While the FDA is considering its new guiding principles for labeling plant-based products, a spokesperson says that the chief concern of the agency is that all American “food products are labeled with truthful and non-misleading information.”
For a company such as Miyoko’s Creamery, that’s exactly what it is trying to do when it intentionally uses a word such as cheese or butter to describe its products. Packaging and branding is an incredibly thoughtful and time-intensive enterprise.
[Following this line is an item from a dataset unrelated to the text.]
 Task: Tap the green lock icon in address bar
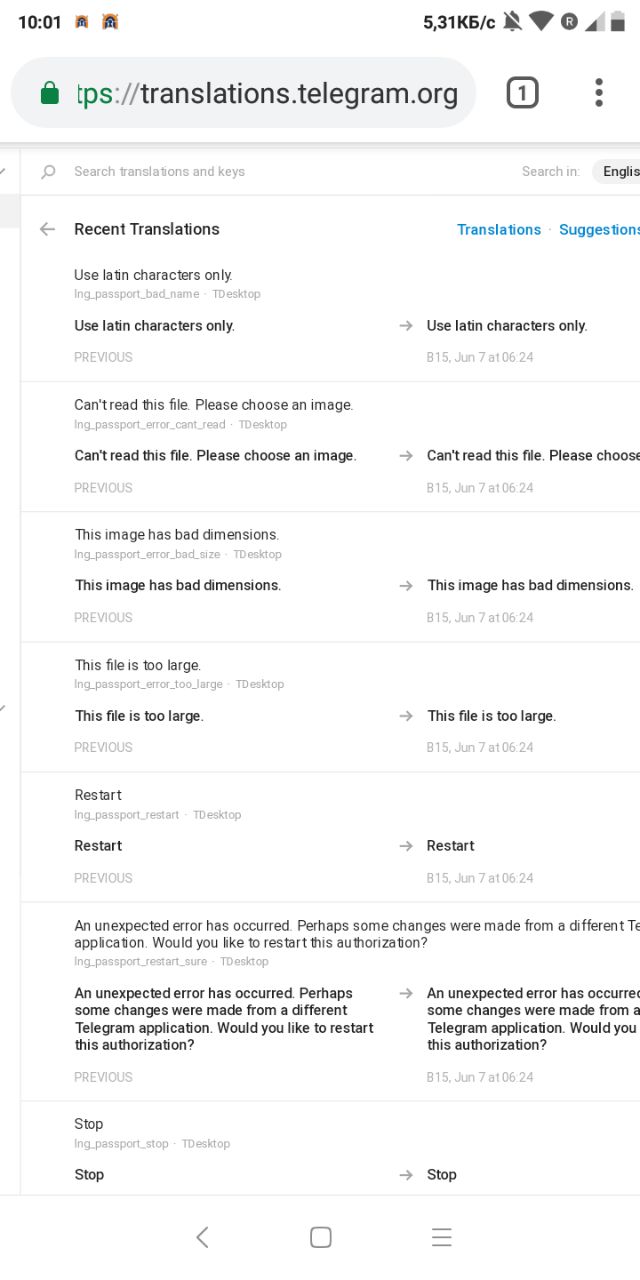pos(49,94)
Brands want to make sure their products stand out on store shelves and that consumers even respond emotionally to them. “Visual cues and verbal conventions can reveal meaning to a consumer and build value for a brand,” says Porter. “Using terms like “plant milk butter” or “plant milk cheese” isn’t a hard decision for us; it’s simply the quickest and most direct way to say what these products are.”
While not everyone would agree, it hasn’t stopped plant-based producers such as Miyoko’s. After winning its suit last year, the company closed a $52-million round of funding and is now sold in 30,000 stores across the US alone. But is it butter? For thousands of customers, the answer seems to be yes.